A Alta Autoridade de Comunicação de Gabão determinou a suspensão imediata das redes sociais no país “até novo aviso”.
O órgão alegou que plataformas digitais vêm sendo usadas para disseminar conteúdos difamatórios, de ódio e mensagens que, segundo a avaliação oficial, colocam em risco a segurança nacional.
Em nota divulgada na noite de terça-feira, 17, a autoridade reguladora afirmou que circulam nas redes publicações consideradas ofensivas, insultantes e contrárias às leis locais. Para o órgão, esse tipo de conteúdo atinge a dignidade das pessoas, compromete a coesão social e ameaça a estabilidade das instituições.
O comunicado também criticou as empresas responsáveis pelas plataformas digitais, acusando-as de omissão na moderação do conteúdo. Embora reconheça a liberdade de expressão como um direito fundamental, a autoridade destacou que o direito não pode ser exercido em desacordo com as leis nacionais e internacionais.
Segundo o regulador, a continuidade desse tipo de publicação pode estimular conflitos sociais, enfraquecer instituições do Estado e colocar em risco a unidade nacional. A decisão não estabeleceu prazo para o restabelecimento do acesso às redes sociais.
A medida ocorre em um contexto político sensível no país. Brice Oligui Nguema assumiu a Presidência após liderar o golpe de Estado de agosto de 2023 e foi empossado em maio, depois de vencer as eleições de abril com ampla vantagem.

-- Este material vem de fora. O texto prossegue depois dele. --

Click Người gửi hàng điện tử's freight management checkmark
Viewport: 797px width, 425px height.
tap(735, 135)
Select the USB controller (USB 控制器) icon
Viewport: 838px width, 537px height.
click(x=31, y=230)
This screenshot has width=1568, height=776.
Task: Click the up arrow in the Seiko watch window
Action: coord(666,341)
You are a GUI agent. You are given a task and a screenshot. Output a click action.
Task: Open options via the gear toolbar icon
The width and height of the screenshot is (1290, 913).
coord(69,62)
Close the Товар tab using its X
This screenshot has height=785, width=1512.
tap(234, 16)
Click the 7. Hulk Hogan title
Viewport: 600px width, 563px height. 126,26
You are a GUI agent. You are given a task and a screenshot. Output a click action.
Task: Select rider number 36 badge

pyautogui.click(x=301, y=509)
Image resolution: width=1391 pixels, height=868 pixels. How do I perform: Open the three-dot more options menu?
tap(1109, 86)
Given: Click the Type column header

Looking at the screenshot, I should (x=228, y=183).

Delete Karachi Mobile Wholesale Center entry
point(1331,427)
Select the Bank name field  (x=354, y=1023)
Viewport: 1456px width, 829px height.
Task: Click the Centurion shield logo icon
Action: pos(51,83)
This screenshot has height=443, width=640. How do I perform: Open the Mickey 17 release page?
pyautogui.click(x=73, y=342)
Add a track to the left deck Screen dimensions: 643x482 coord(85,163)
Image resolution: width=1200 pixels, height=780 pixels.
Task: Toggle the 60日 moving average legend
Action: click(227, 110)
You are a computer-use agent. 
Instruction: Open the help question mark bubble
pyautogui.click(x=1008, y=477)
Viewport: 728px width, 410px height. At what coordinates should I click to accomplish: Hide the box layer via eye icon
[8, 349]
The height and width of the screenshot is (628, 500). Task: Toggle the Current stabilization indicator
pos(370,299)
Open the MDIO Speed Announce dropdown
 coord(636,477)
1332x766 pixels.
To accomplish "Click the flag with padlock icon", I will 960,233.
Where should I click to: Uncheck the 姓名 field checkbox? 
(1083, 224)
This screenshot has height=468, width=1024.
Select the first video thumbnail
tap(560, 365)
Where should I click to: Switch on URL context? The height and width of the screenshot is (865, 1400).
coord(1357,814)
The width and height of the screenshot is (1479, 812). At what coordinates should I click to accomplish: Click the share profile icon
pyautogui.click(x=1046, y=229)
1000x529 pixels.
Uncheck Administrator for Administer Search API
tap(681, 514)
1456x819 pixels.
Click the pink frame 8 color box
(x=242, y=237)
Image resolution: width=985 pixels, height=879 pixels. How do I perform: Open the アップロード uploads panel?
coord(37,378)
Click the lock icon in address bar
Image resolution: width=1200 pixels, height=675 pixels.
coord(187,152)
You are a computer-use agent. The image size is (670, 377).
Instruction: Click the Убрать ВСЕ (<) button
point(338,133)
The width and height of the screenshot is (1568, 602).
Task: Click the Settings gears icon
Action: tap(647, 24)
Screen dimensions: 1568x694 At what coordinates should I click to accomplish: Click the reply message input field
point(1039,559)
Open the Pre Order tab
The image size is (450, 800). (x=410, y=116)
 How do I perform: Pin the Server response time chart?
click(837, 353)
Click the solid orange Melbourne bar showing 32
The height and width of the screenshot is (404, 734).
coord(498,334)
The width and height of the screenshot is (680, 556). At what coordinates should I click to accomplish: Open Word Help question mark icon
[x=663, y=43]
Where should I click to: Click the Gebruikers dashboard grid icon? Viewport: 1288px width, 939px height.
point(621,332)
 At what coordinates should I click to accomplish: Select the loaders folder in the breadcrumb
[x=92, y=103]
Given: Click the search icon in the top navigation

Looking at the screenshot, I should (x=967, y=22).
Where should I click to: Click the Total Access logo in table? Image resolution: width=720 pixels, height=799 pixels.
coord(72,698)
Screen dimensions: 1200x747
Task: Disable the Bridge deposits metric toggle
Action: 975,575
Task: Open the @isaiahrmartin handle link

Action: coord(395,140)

O pleito foi contestado por opositores, que questionaram a transparência do processo eleitoral.
O golpe de 2023 encerrou mais de cinco décadas de poder da família Bongo no país. O então presidente Ali Bongo, que governava desde 2009 após suceder o pai, Omar Bongo, foi deposto em meio a críticas da oposição e de militares sobre a credibilidade das eleições.
Entre os países da África Ocidental e Central que sofreram golpes de Estado desde 2020 — Mali, Níger, Burkina Faso, Guiné e Gabão —, o Gabão é o único que voltou formalmente a um governo civil.